* _TASK REQUIREMENTS_
Provide a character-exact reproduction of the lines from the line with "Task: Select the title parameter row" to the end of the entries.

* _SOURCE DATA_
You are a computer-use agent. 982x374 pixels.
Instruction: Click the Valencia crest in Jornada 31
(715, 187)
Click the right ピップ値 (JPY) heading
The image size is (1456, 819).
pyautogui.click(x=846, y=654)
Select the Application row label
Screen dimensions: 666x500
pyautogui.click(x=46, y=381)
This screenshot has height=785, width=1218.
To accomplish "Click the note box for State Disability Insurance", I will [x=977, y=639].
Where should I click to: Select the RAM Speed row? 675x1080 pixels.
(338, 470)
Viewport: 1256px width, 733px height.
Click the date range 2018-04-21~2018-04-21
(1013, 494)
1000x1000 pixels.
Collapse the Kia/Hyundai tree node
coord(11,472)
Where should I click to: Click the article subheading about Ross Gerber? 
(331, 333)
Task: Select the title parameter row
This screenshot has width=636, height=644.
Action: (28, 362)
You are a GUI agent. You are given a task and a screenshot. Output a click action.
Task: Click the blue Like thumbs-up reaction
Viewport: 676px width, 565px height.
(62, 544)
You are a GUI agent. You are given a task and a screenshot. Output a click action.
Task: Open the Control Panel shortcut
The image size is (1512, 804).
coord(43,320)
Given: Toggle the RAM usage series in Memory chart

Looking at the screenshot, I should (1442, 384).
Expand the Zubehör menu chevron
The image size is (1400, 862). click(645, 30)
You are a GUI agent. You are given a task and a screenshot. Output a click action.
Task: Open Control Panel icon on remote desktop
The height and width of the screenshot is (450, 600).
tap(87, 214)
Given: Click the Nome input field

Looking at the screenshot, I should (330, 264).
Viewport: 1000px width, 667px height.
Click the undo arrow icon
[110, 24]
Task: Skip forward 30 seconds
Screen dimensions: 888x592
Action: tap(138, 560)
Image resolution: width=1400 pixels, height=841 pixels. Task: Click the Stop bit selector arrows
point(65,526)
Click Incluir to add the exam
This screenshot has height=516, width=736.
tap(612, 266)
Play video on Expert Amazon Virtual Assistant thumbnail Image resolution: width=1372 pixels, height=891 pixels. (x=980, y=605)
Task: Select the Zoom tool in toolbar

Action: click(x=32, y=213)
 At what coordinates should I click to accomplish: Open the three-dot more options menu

* _ANSWER TO THIS PROBLEM_
Task: Select the title parameter row
This screenshot has width=636, height=644.
Action: (28, 362)
You are a GUI agent. You are given a task and a screenshot. Output a click action.
Task: Click the blue Like thumbs-up reaction
Viewport: 676px width, 565px height.
(62, 544)
You are a GUI agent. You are given a task and a screenshot. Output a click action.
Task: Open the Control Panel shortcut
The image size is (1512, 804).
coord(43,320)
Given: Toggle the RAM usage series in Memory chart

Looking at the screenshot, I should (1442, 384).
Expand the Zubehör menu chevron
The image size is (1400, 862). click(645, 30)
You are a GUI agent. You are given a task and a screenshot. Output a click action.
Task: Open Control Panel icon on remote desktop
The height and width of the screenshot is (450, 600).
tap(87, 214)
Given: Click the Nome input field

Looking at the screenshot, I should (330, 264).
Viewport: 1000px width, 667px height.
Click the undo arrow icon
[110, 24]
Task: Skip forward 30 seconds
Screen dimensions: 888x592
Action: tap(138, 560)
Image resolution: width=1400 pixels, height=841 pixels. Task: Click the Stop bit selector arrows
point(65,526)
Click Incluir to add the exam
This screenshot has height=516, width=736.
tap(612, 266)
Play video on Expert Amazon Virtual Assistant thumbnail Image resolution: width=1372 pixels, height=891 pixels. (x=980, y=605)
Task: Select the Zoom tool in toolbar

Action: click(x=32, y=213)
 At what coordinates should I click to accomplish: Open the three-dot more options menu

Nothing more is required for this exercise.